Anticipating Technology Market Trends through Strategic Research Investments
As these examples show, strategic investment in understanding and monitoring demand-side developments are critical to anticipating business risks and potential in the tech space. Monitoring markets over time does not necessarily forecast outcomes, but it does frame the big issues and help anticipate key market insights. As consumers are flooded with digital content options, demand-side understanding is more valuable than ever.

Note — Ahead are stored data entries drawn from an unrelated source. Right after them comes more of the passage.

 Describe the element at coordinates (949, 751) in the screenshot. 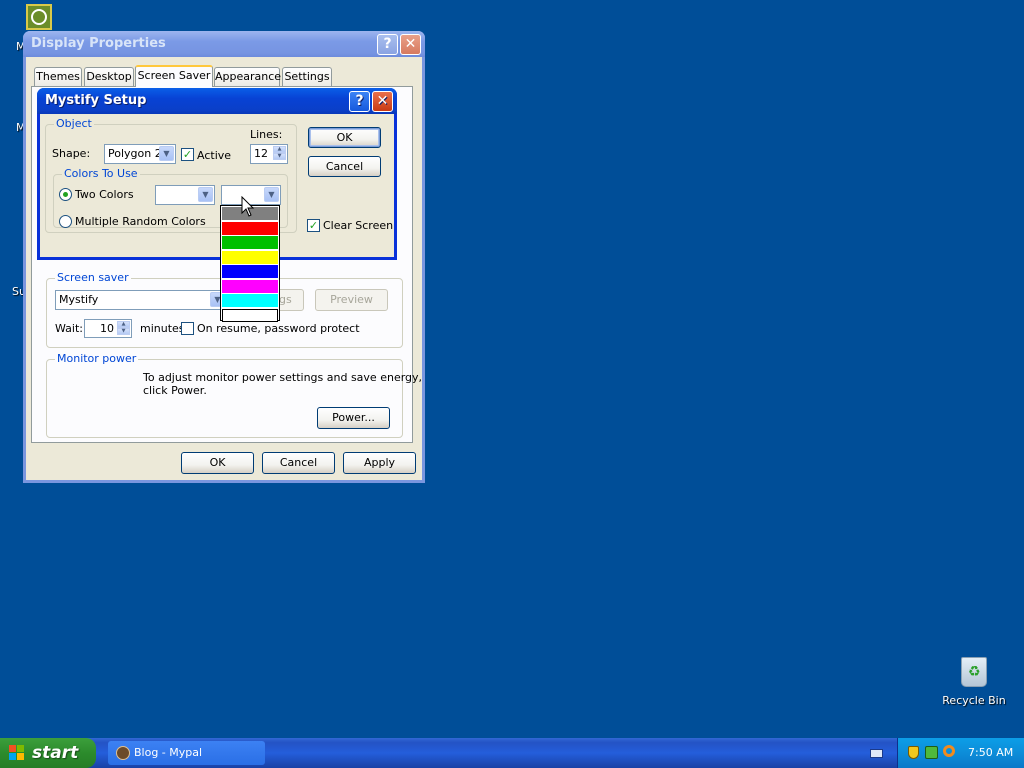

I see `search-icon` at that location.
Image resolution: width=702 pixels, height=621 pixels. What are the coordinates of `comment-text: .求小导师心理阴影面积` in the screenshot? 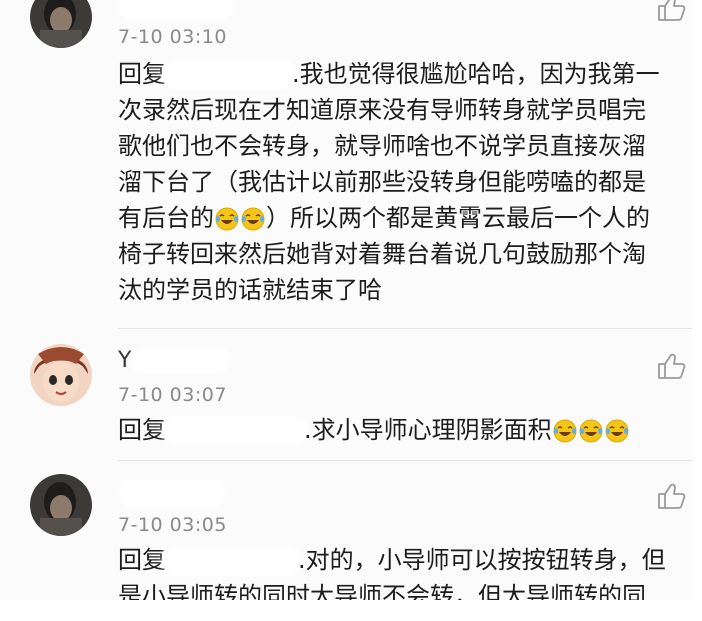 It's located at (428, 430).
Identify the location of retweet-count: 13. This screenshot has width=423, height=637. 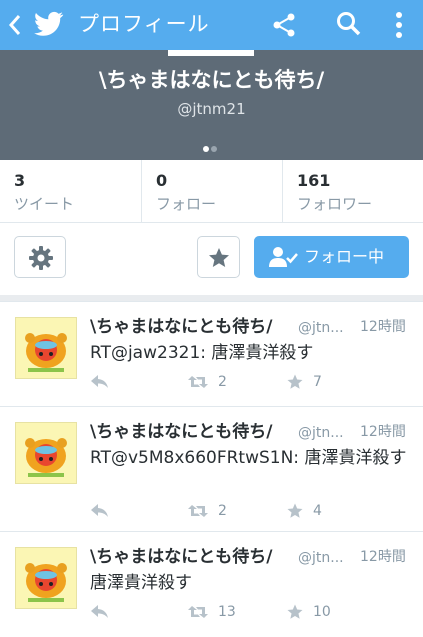
(227, 612).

In an environment of increasing consumer choice and control, it is critical to unpack the mental model and understand what drives--and hinders--user consideration, perceptions, and choice of tech products and services. Customized market insight strategies rooted in well-established measurement and analysis methods, and filtered through sector knowledge/experience, can decode market perceptions and preferences. The resulting strategic market intelligence helps tech firms and marketers manage the flood of features endemic to the sector and pursue the opportunities with the greatest ROI potential.